**課題の説明**
小説『ストーナー』を論じた書評の本文を、最後に示された文の後から書き継いでください。

**文書本文**
=======
快適読書生活  

「ぼくたちは何だかすべて忘れてしまうね」――なので日記代わりの本の記録を書いてみることにしました

女の幸せって…?? その3 『ストーナー』 ジョン・ウィリアムズ

 

ストーナー

ストーナー

 

  しつこく「女の幸せって…??」と考えてきましたが、どうして『ストーナー』が「女の幸せ」と関係あるの?と思われているかもしれません。

 『ストーナー』は、ストーナーという名前の英文学教師の、とりたてて大きな事件が起こるわけでもない静かな人生を丁寧に描いた作品であり、名翻訳家・東江一紀氏の遺作になったこともあって、どうしてこんな地味な作品なのにこれほどの感動を与えるのか、と読者のあいだでじわじわと話題になり、日本翻訳大賞の読者賞も受賞しました。

 たしかに、学生時代に文学に魅了され、以後の人生はただひたすらそれを追い求め、実直に研究と後進の指導に尽くしたストーナーの生き方は感動的だ。
 けれど、そのストーナーのかたわらで、底なしに不幸になっていく妻と娘の姿が、私には印象深かった。

 ストーナーは、とにかくまっすぐな男だ。文学にたちまち魅了されると、本来あとを継ぐはずだった家業の農業を打ち捨て、両親すらもないがしろにする。同じように、資産家の娘イーディスをひとめ見て、たちまち恋におちると、速攻アプローチしてお近づきになり、親から結婚の承諾をもらう。
 が、良家のお嬢様だったイーディスは、どんどんとエキセントリックになり、ストーナーを部屋から追い出したり、子供の世話も放棄し、唐突に借金をして家を買ったりと次々に奇矯な行動をとり、二人は永遠の休戦状態になる。

 まあ、ストーナーのように屈託なくまっすぐな人間がすぐそばにいたら、やさぐれる気持ちもわからないではない。
 いや、イーディスがやさぐれて不幸になるのは、ストーナーのせいではない。妻を虐げたり、身勝手な行動をするわけではなく、ちゃんと大事にしている。
 因果関係としては、作中ではっきり描かれているように、イーディスの両親がよそよそしくて堅苦しく、愛情のかけらもないような夫婦(二村ヒトシさんの言葉で言うと、インチキ自己肯定同士の夫婦ですね)であり、
 特に母親は「人格の一部となった不満足の身構え」があり、歳月とともに、意識も生活もすべてが不満足と苦々しさでうめつくされた人生を送ったので、イーディスの心にも巨大な穴(また二村ヒトシさんの言葉を使うと)があいてしまったのだろう もちろん、イーディスにも、母親にとっても、女性が自立できない時代からくる不幸という面もあったと思う。
=======
**データセット内容**
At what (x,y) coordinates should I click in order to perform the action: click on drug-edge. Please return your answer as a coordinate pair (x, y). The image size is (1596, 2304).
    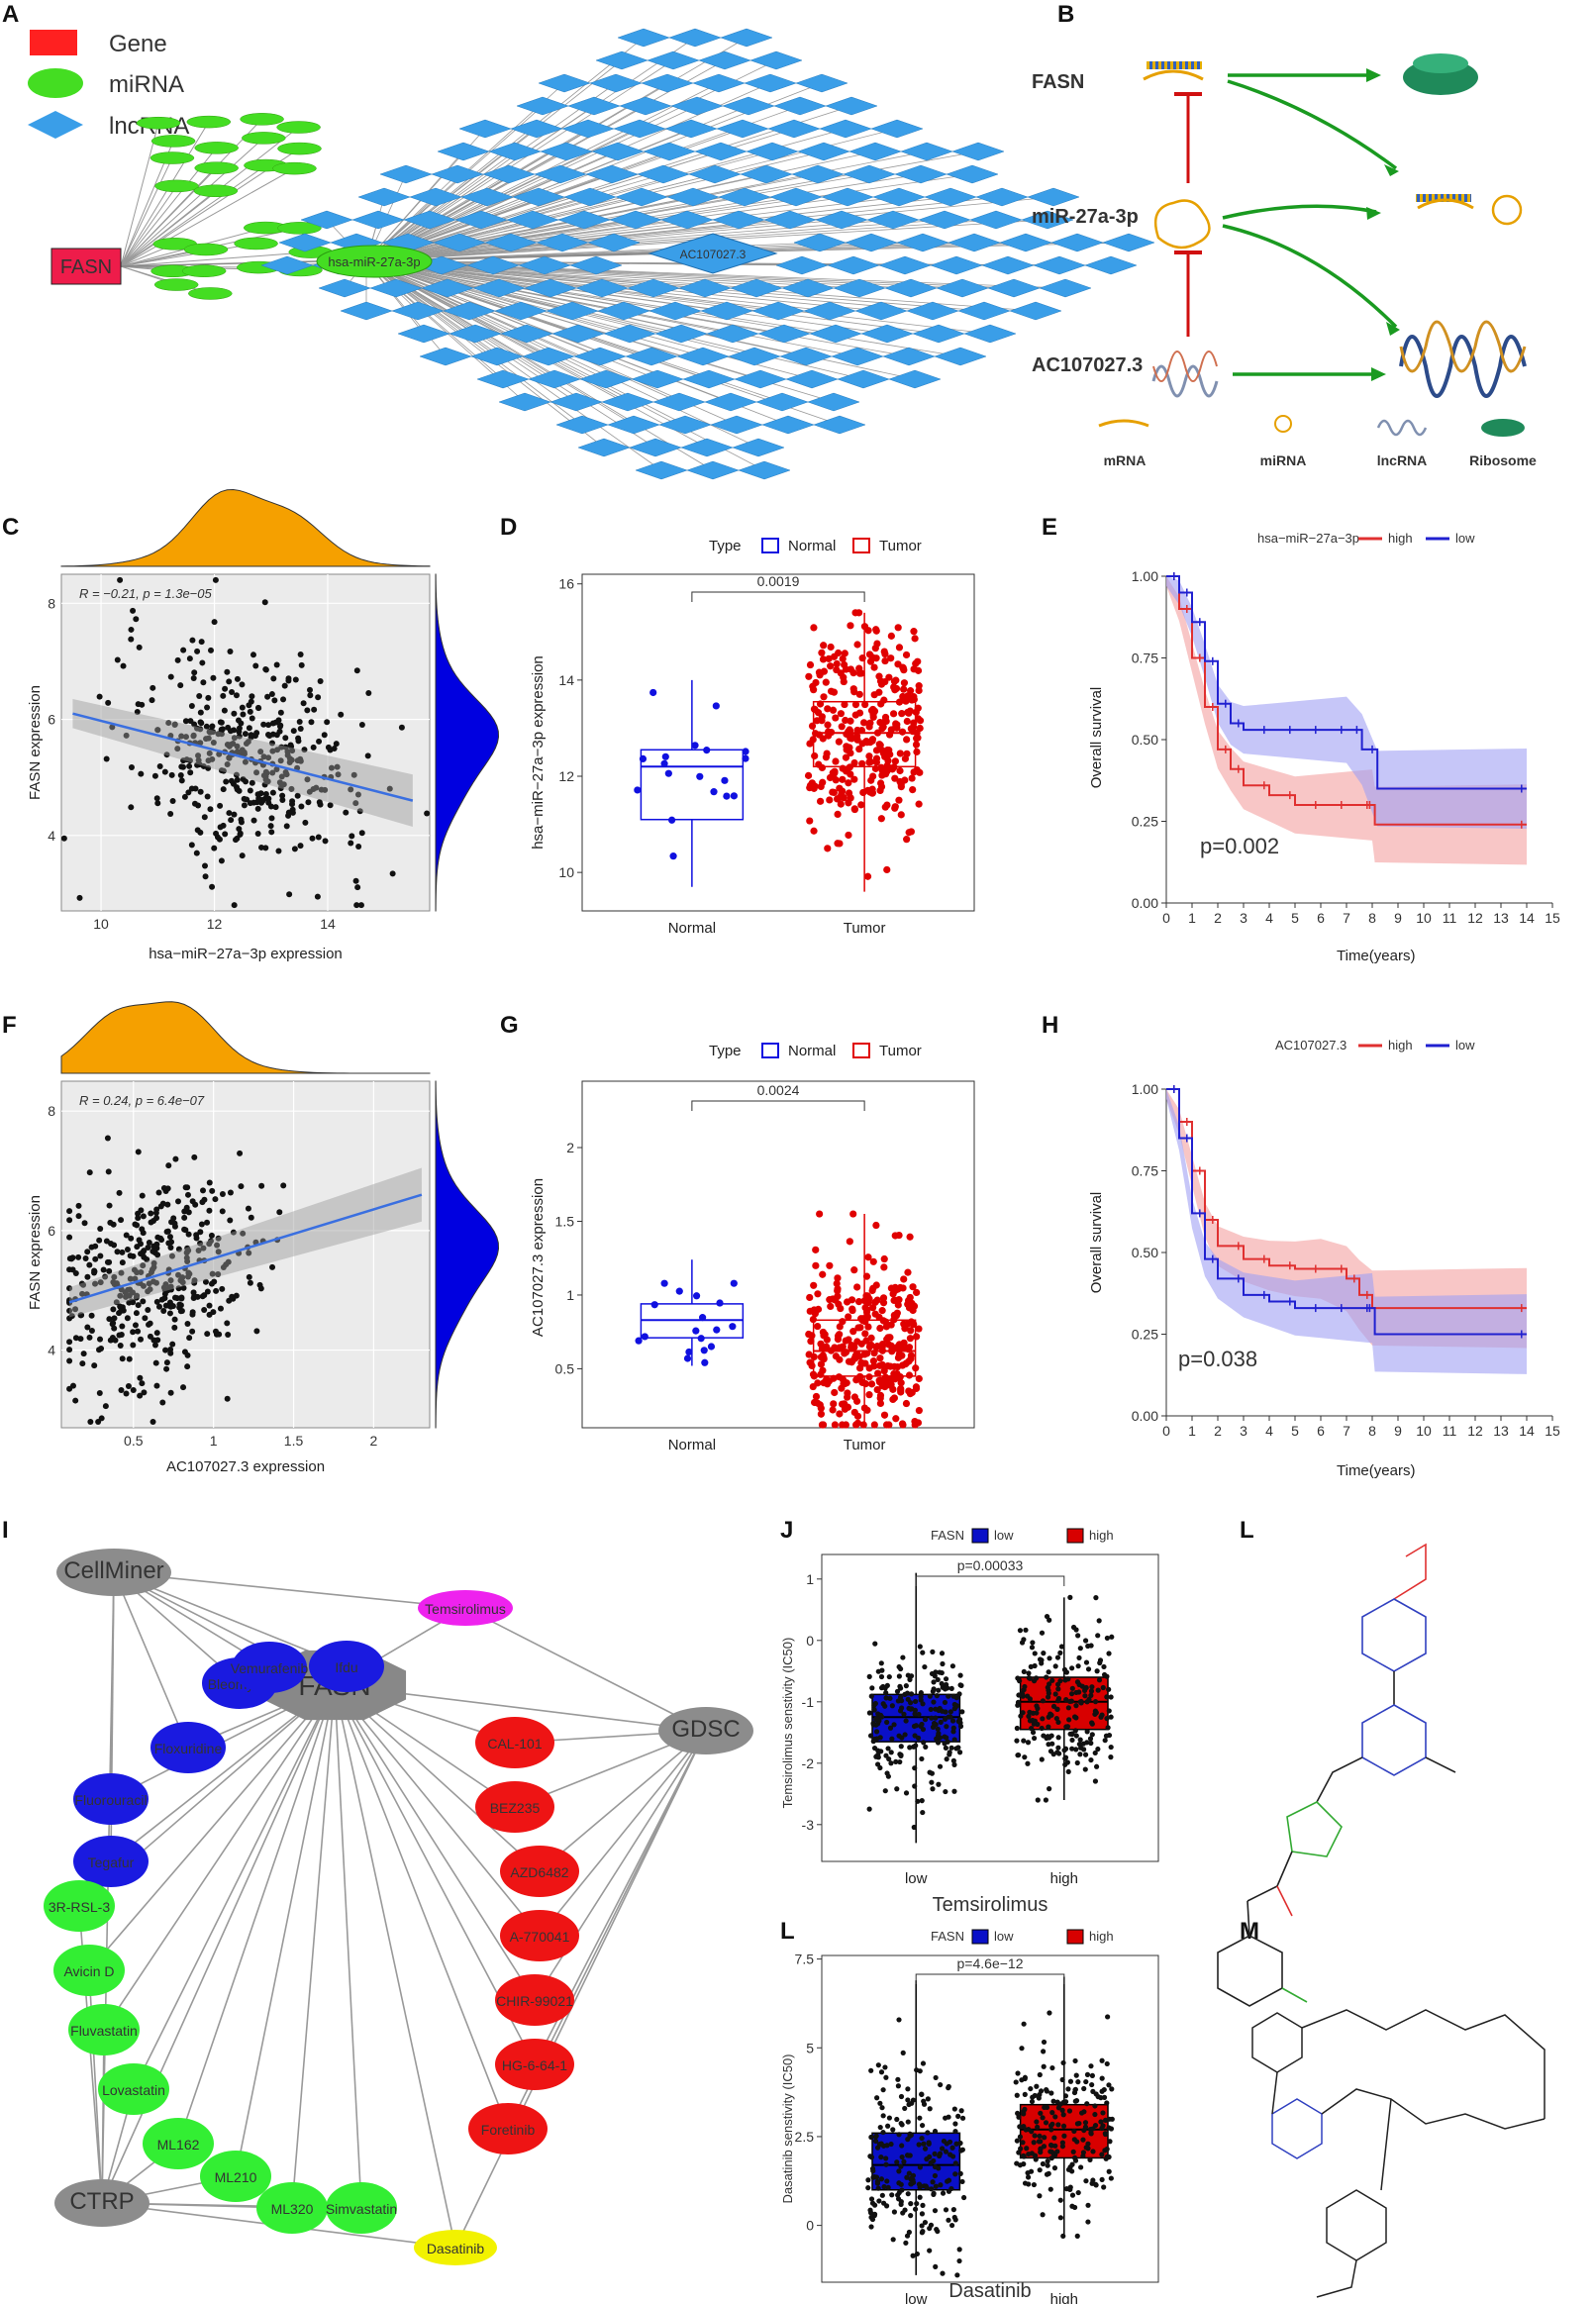
    Looking at the image, I should click on (314, 1946).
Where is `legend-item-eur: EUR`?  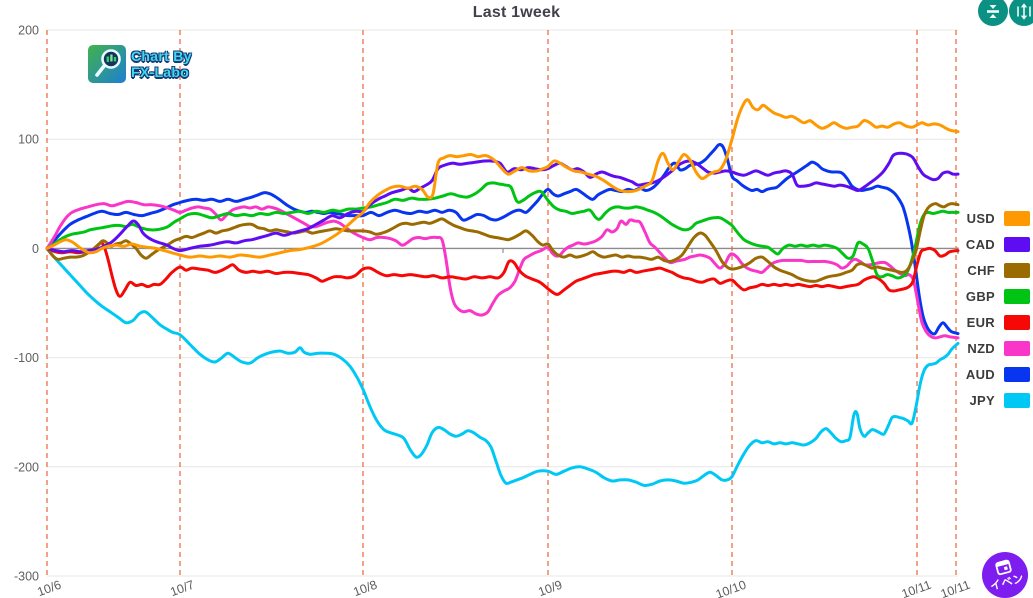
legend-item-eur: EUR is located at coordinates (998, 322).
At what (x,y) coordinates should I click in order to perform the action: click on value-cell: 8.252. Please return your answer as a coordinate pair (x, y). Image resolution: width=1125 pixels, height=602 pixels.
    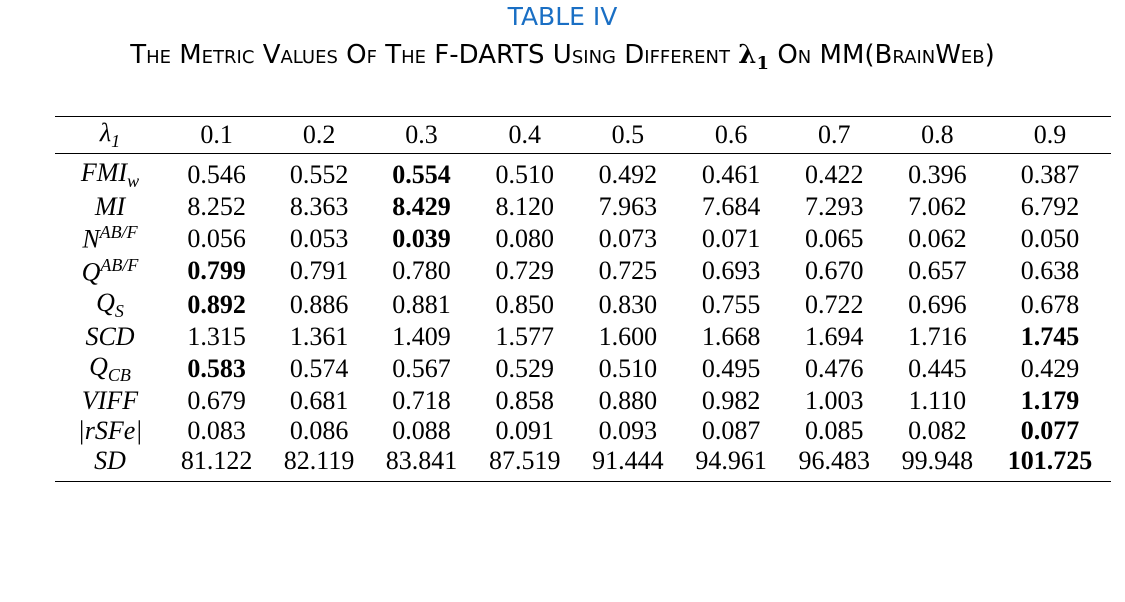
=======
**解答**
 そして、そんな鬱屈を抱えた者が、ストーナーのような純真まっすぐ人間と一緒にいると、どんどんと穴が広がり、お互いに苦しくなるのだろう。
 大学教授となったストーナーが、足に障害のある卑劣な生徒(三島由紀夫の『金閣寺』の柏木を思い出した)をめぐって、やはり足に障害のある教授ローマックスと決裂するエピソードも、同じ回路があるように感じた。ゆがんだ心を持つ人間にとって、曲がったことを決して許さないストーナーは相容れない存在なのだ。

 一人娘グレースも、イーディスの気まぐれによる育児放棄と過干渉にさんざん振り回されたあげく、案の定、摂食障害になって太ったり痩せたりし、親の目を盗んで性的に放埓になったあげく、恋人でもなかった相手の子供を妊娠して、とりあえず結婚するが、夫はすぐに戦死する。 それでも自分の実家に帰りたくないグレースは、夫の実家に世話になりつつ、アルコールが手放せなくなる。
 絵に描いたような、最近よく聞く「毒親に育てられた子供の顛末」ですね。

 しかし、こう書くと悲惨な話のようですが、ストーナー本人は、文学という人生を捧げるべき対象が若いうちに見つかり、それを生涯の職業にして、とことんまで打ちこみ、じゅうぶん幸せな人生だったのだと思います。

 ところで、先日の読書会では、この本の翻訳を手伝った、東江先生のお弟子さんである布施由紀子先生も来られていましたが、このストーナーの姿がしばしば東江先生に重ねられるけれど、東江先生の奥さんは(イーディスとは違って)すばらしい方だ、と強調されておりました。
 越前先生は、作中の夫婦関係から、石川達三の『稚くて愛を知らず』を思い出したとお話されてました。この↓レヴューなどを見る限り、かなりおもしろそうな本ですね。

 

稚くて愛を知らず (角川文庫 緑 97-12)

稚くて愛を知らず (角川文庫 緑 97-12)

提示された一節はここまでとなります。